1. Cancellation as a remedy for breach of contract is only available where the parties have incorporated a right to cancel in their contract, or where the breach is of a sufficiently serious nature to justify cancellation.
  2. The contract may expressly state that if one of the parties breaches terms of the contract or fails to perform within the agreed time, the other party is entitled to cancel the contract, sometimes after notice to cure the breach. If such clause is in place, the innocent party is entitled to cancel the contract on any breach, no matter how trivial it is, unless the court refuses to enforce cancellation for being contrary to public policy.
  3. Where the breach is failure to perform according to the strict terms of the contract, the enquiry is whether the breach is of a material or vital nature to the performance of the contract as a whole so that the innocent party cannot reasonably be expected to abide by the contract and only rely on a damages claim.
  4. If the breach is failure to perform timeously an obligation that must, expressly or impliedly be performed within a specific time, the breach justifies cancellation. Time would be of the essence, for example, in the case of speculative contracts or contracts for the sale of goods which continually fluctuate in value or for instance where seasonal fashions have to be delivered in time for on-sale.
  5. If time is not of the essence or not contractually stated to be of the essence, the innocent party can make it so by giving notice demanding performance within a specified time which is reasonable in the circumstances.
  6. In certain circumstances, the absence of cancellation as a right and the provision for damages as the remedy for breach may indicate that the parties did not intend the contract to be terminable on breach. This is generally the case where the parties intended the contract to endure for a specific time or in perpetuity, or they have an ongoing relationship.

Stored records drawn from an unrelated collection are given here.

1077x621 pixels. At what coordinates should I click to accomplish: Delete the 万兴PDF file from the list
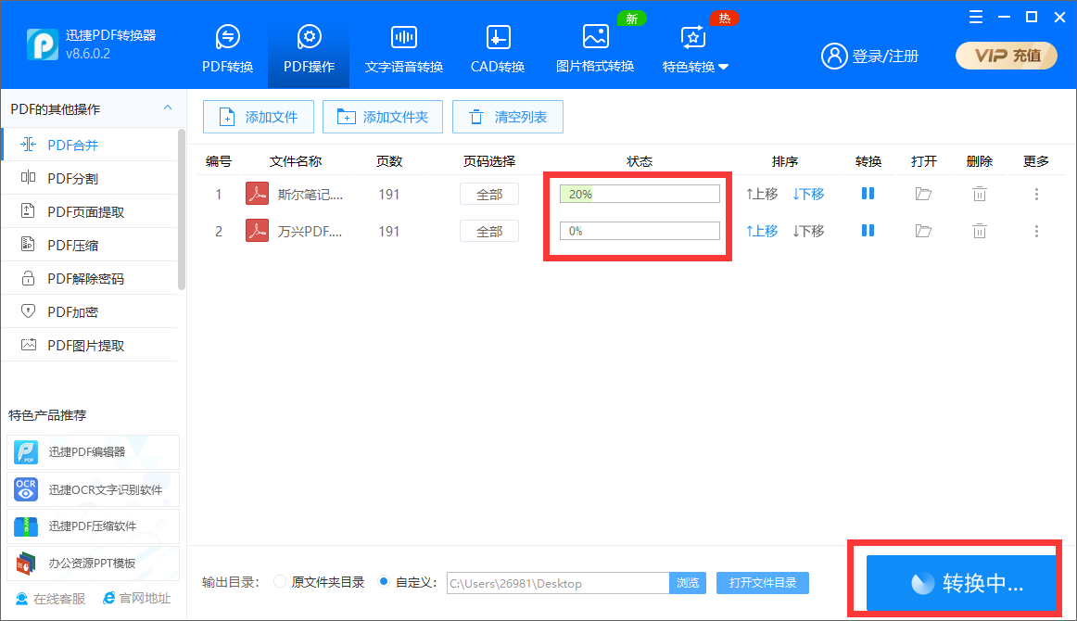pos(980,231)
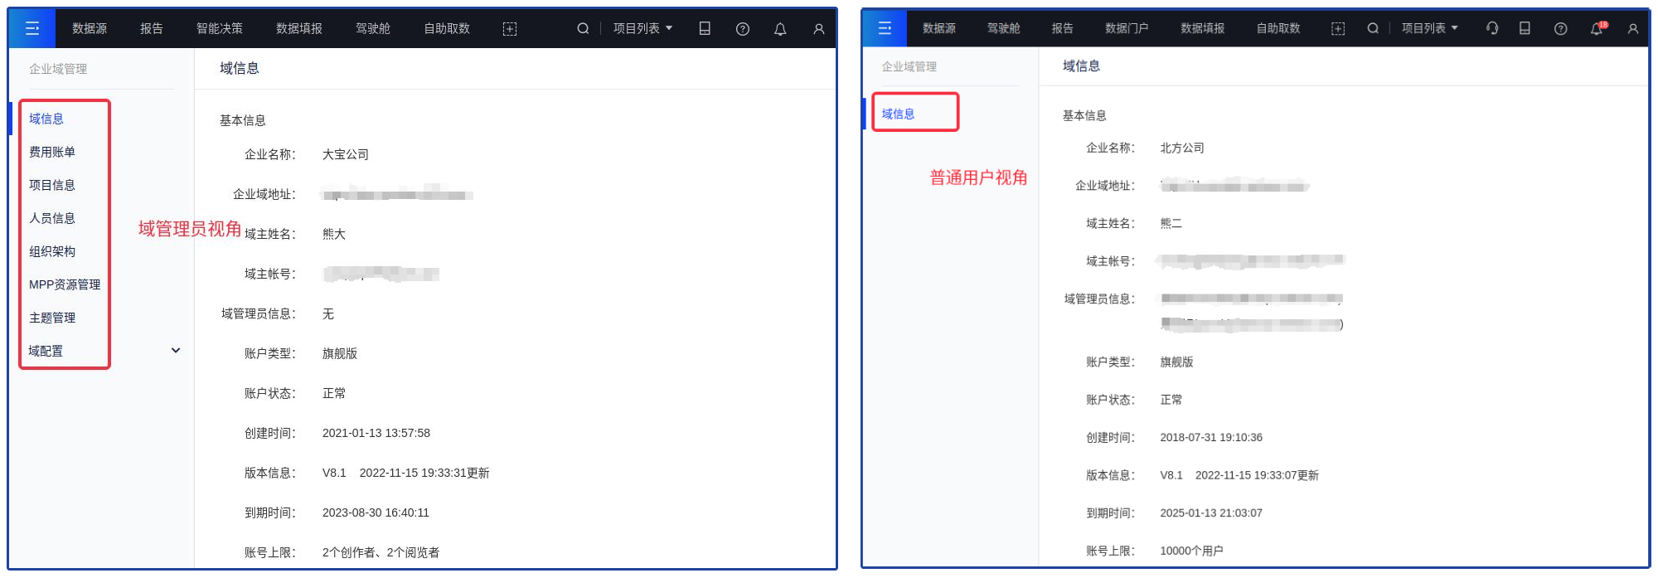The image size is (1658, 578).
Task: Open 项目列表 dropdown in domain admin view
Action: pyautogui.click(x=642, y=28)
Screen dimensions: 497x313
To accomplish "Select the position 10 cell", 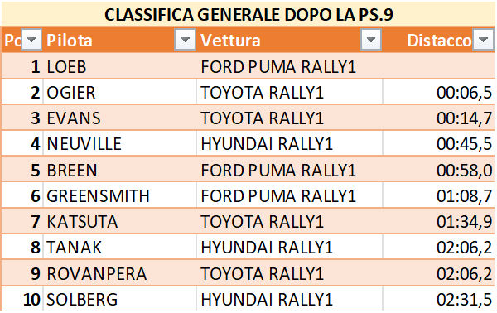I will (x=22, y=299).
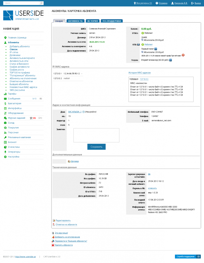The width and height of the screenshot is (204, 263).
Task: Click the arrow icon after ВАСИЛЬЕВА, 2
Action: tap(83, 112)
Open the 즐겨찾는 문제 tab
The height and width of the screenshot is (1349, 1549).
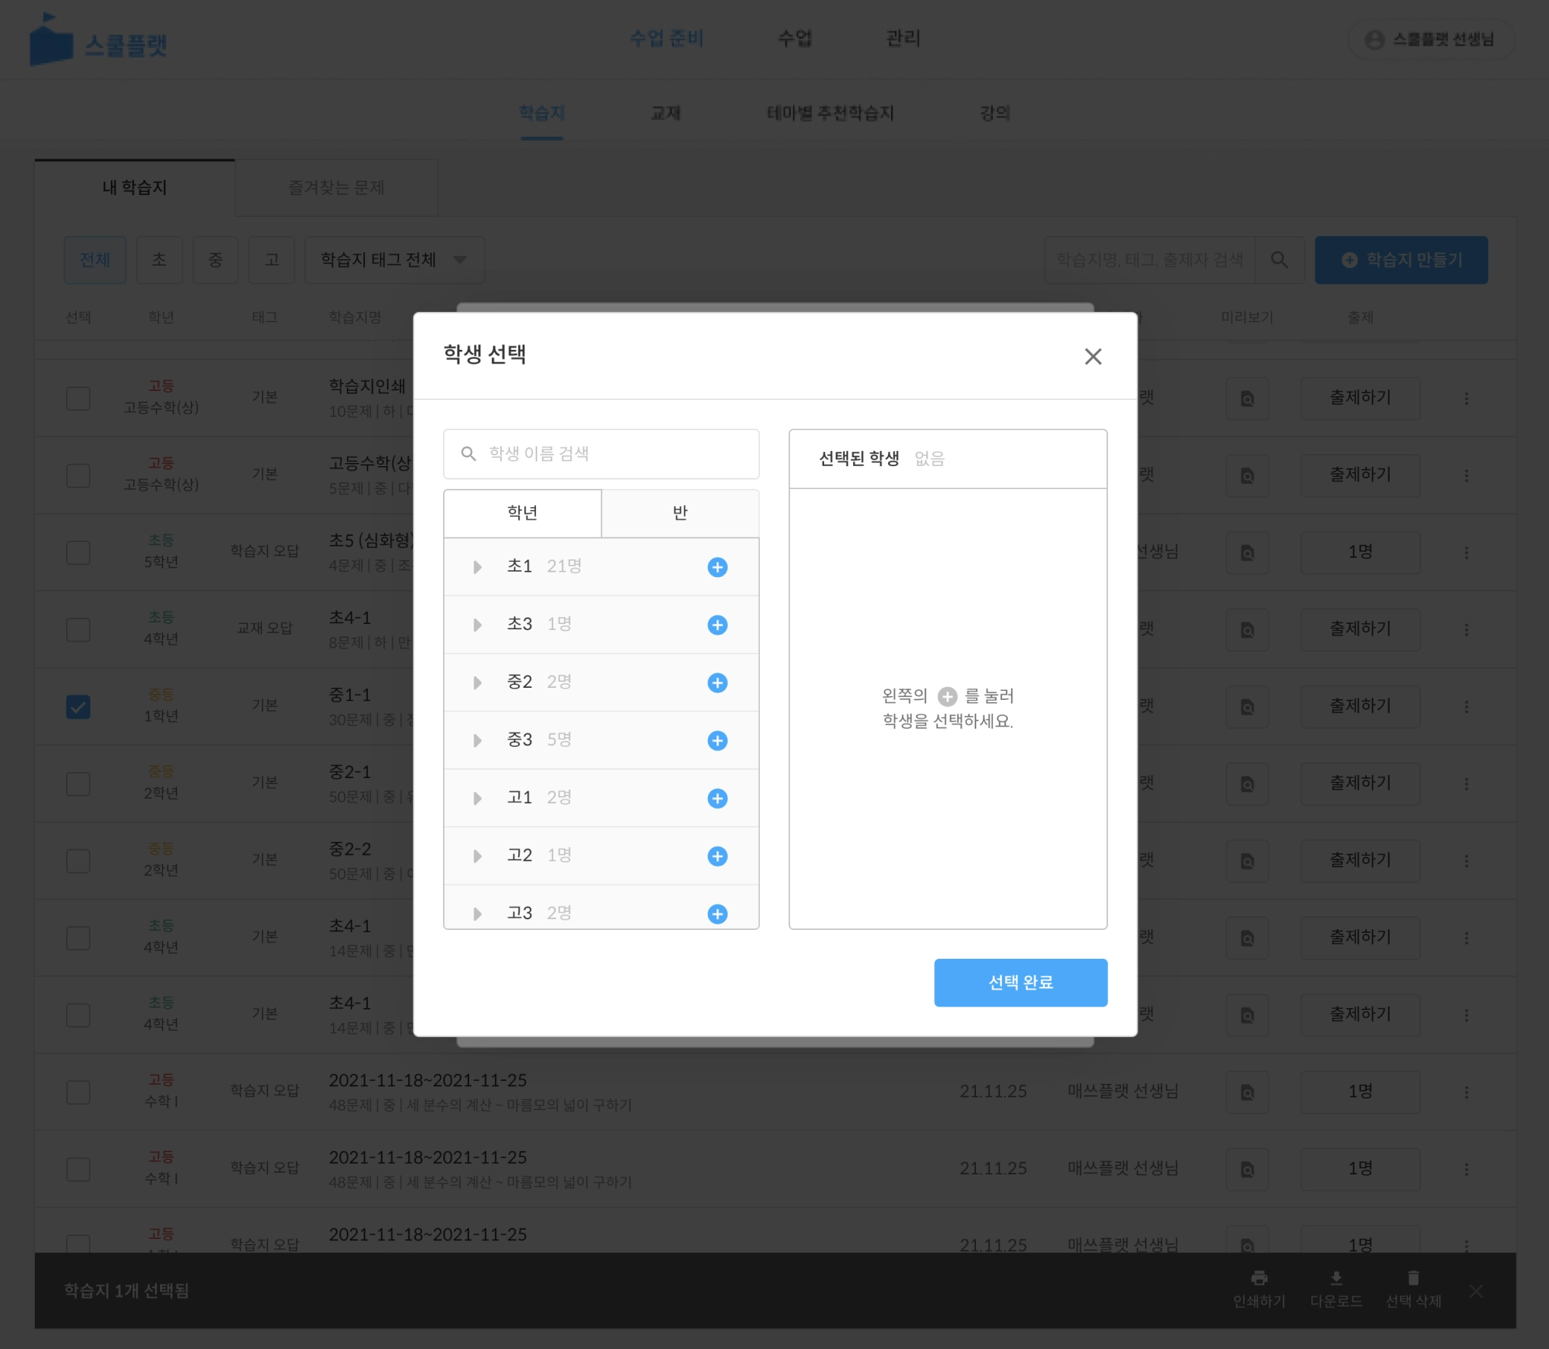point(335,188)
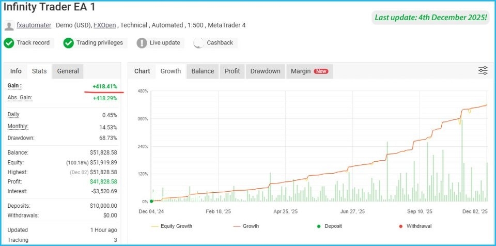Click the Cashback loading circle icon
This screenshot has width=496, height=246.
pos(198,43)
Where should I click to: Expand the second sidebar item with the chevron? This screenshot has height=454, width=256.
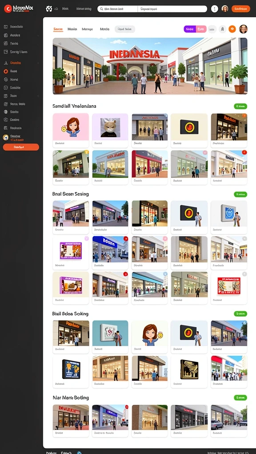21,35
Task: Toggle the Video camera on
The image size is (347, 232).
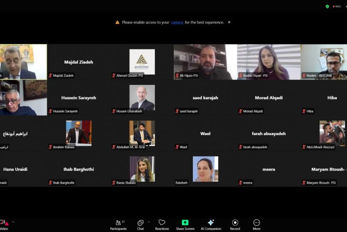Action: pyautogui.click(x=3, y=225)
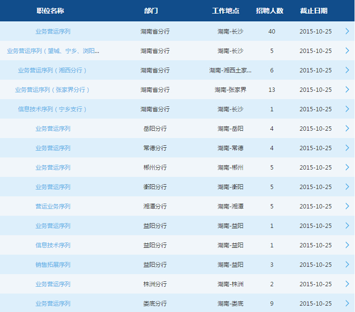Click the 工作地点 column header

tap(226, 11)
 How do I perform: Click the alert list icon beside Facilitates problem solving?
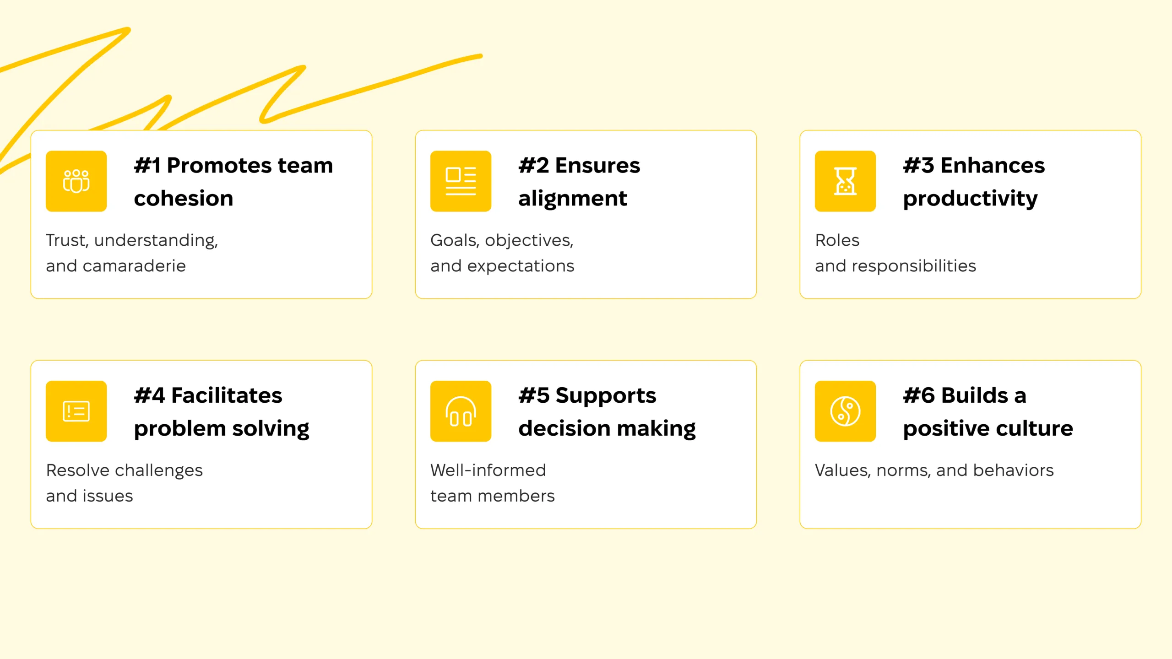(x=76, y=411)
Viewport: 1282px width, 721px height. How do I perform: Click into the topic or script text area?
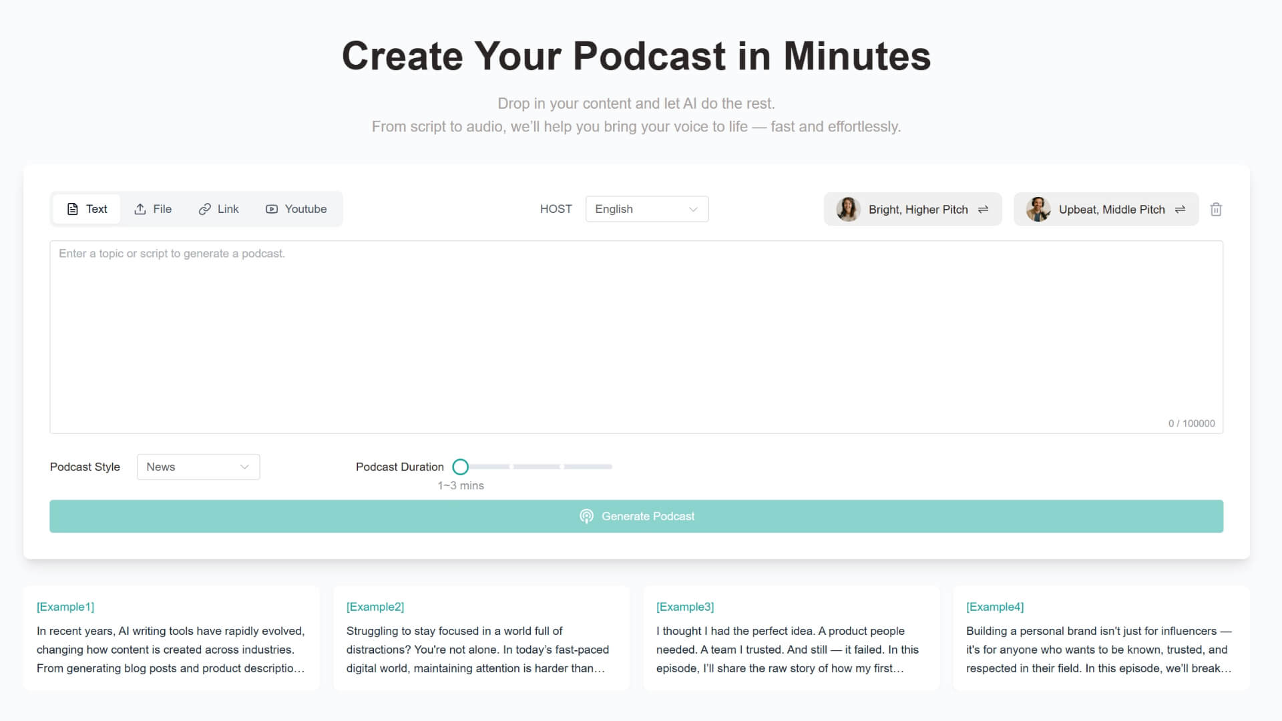coord(636,337)
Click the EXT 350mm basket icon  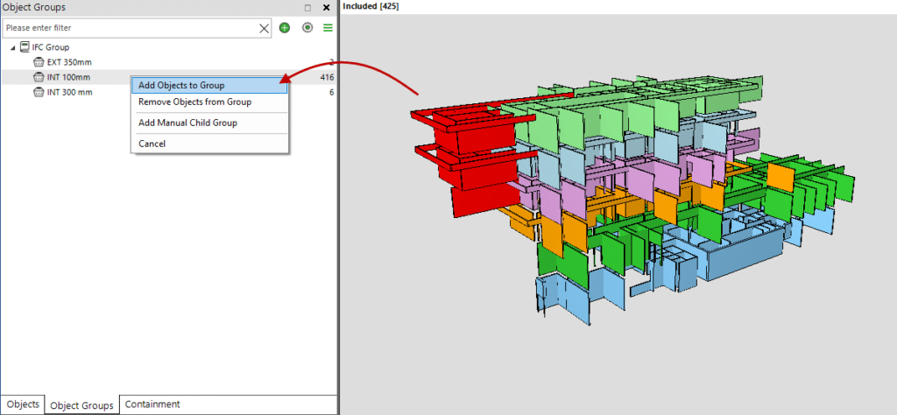pyautogui.click(x=39, y=62)
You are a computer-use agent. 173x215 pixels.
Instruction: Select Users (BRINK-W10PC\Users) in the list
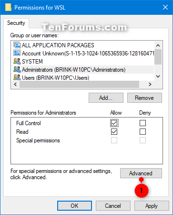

  7. When the breach consists of repudiation, the innocent party must accept repudiation before cancelling the contract. Repudiation is a situation where one party, without lawful grounds, indicates to the other party in words or by conduct an unequivocal intention not to be bound by the contract (or material terms) or to perform their obligations.
  8. If the contract sets a procedure for cancellation, that procedure must be complied with or an intended cancellation will not be effective. For example, a contract may provide that the innocent party is required to notify the other party of the breach and afford the latter a period of time to remedy the breach. An appointed method and address for any notice must be used.
  9. Once the contract has been cancelled, each party is relieved of future obligations to perform. The parties are still liable to perform obligations due and enforceable prior to cancellation.
  10. If the innocent party acts in such a manner that a reasonable person in the position of the defaulting party would conclude that the innocent party has elected to abandon the right to cancel, then such right may be lost. For example, where the innocent party acts in a way that is incompatible with cancellation or fails to exercise the right to cancel within a reasonable time.